Eine Information der Partner des Bundesmantelvertrags gemäß § 135 Abs. 2 Satz 8 SGB V findet sich in Kürze auf der Homepage der Kassenärztlichen Bundesvereinigung unter http://www.kbv.de.

Bekanntmachungen

Die Kassenärztliche Bundesvereinigung, K.d.ö.R., Berlin – einerseits – und der GKV-Spitzenverband (Spitzenverband Bund der Krankenkassen), K.d.ö.R., Berlin – andererseits – vereinbaren Folgendes:

Artikel 1

Änderungen der Vereinbarung von Qualitätssicherungsmaßnahmen nach § 135 Abs. 2 SGB V zu Nicht-medikamentösen, lokalen Verfahren zur Laserbehandlung des benignen Prostatasyndroms (bPS) (Qualitäts­sicherungs­ver­ein­barung Laserbehandlung bei bPS), (Anlage 3 BMV-Ä)

1. § 1 wird wie folgt gefasst:

Diese Vereinbarung ist eine Maßnahme zur Qualitätssicherung, mit welcher die Qualität bei der Erbringung von Leistungen der nicht-medikamentösen, lokalen Verfahren zur Behandlung des benignen Prostatasyndroms (bPS) mittels Laser gesichert werden soll.
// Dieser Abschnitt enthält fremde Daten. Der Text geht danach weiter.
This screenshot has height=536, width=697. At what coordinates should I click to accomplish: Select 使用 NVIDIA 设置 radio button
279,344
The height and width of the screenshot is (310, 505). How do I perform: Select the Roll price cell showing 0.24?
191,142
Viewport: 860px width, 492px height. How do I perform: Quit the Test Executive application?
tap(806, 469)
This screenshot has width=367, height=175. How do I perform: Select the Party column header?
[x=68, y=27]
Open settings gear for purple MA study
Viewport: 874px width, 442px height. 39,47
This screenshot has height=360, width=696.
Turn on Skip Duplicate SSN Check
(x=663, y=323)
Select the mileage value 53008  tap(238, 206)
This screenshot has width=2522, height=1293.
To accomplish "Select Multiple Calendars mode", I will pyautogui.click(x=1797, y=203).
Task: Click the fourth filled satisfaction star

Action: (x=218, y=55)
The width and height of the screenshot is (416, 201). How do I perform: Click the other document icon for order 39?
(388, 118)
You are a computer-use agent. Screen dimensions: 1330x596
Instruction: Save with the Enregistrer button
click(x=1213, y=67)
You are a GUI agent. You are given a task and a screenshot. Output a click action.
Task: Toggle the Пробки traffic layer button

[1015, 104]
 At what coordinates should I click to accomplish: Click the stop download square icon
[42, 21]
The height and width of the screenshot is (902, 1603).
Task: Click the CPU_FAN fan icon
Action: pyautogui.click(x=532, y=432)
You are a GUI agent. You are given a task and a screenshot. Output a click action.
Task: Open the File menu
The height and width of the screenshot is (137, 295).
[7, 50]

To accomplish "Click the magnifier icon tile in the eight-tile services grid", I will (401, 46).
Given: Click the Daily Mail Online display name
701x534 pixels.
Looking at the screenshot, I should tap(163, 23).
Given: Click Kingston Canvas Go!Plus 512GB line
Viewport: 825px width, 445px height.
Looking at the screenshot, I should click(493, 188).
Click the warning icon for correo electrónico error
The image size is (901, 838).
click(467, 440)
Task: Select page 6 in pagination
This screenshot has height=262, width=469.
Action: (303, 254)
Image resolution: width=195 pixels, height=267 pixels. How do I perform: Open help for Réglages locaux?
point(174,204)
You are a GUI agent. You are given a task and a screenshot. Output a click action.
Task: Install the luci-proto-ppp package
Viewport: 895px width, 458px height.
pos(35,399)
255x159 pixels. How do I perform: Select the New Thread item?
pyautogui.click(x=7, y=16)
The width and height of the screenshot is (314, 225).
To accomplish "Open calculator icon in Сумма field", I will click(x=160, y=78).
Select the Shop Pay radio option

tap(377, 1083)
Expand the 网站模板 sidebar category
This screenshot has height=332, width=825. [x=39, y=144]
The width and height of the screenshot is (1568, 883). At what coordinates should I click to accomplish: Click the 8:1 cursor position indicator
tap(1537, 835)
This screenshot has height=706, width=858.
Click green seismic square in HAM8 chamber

Als laserbasierte Methoden für die Behandlung des benignen Prostatasyndroms stehen in der vertragsärztlichen Versorgung folgende Verfahren zur Verfügung:

– Holmium-Laserresektion (HoLRP)

– Holmium-Laserenukleation (HoLEP)

– Thulium-Laserresektion (TmLRP)

– Thulium-Laserenukleation (TmLEP)

– Photoselektive Vaporisation der Prostata (PVP).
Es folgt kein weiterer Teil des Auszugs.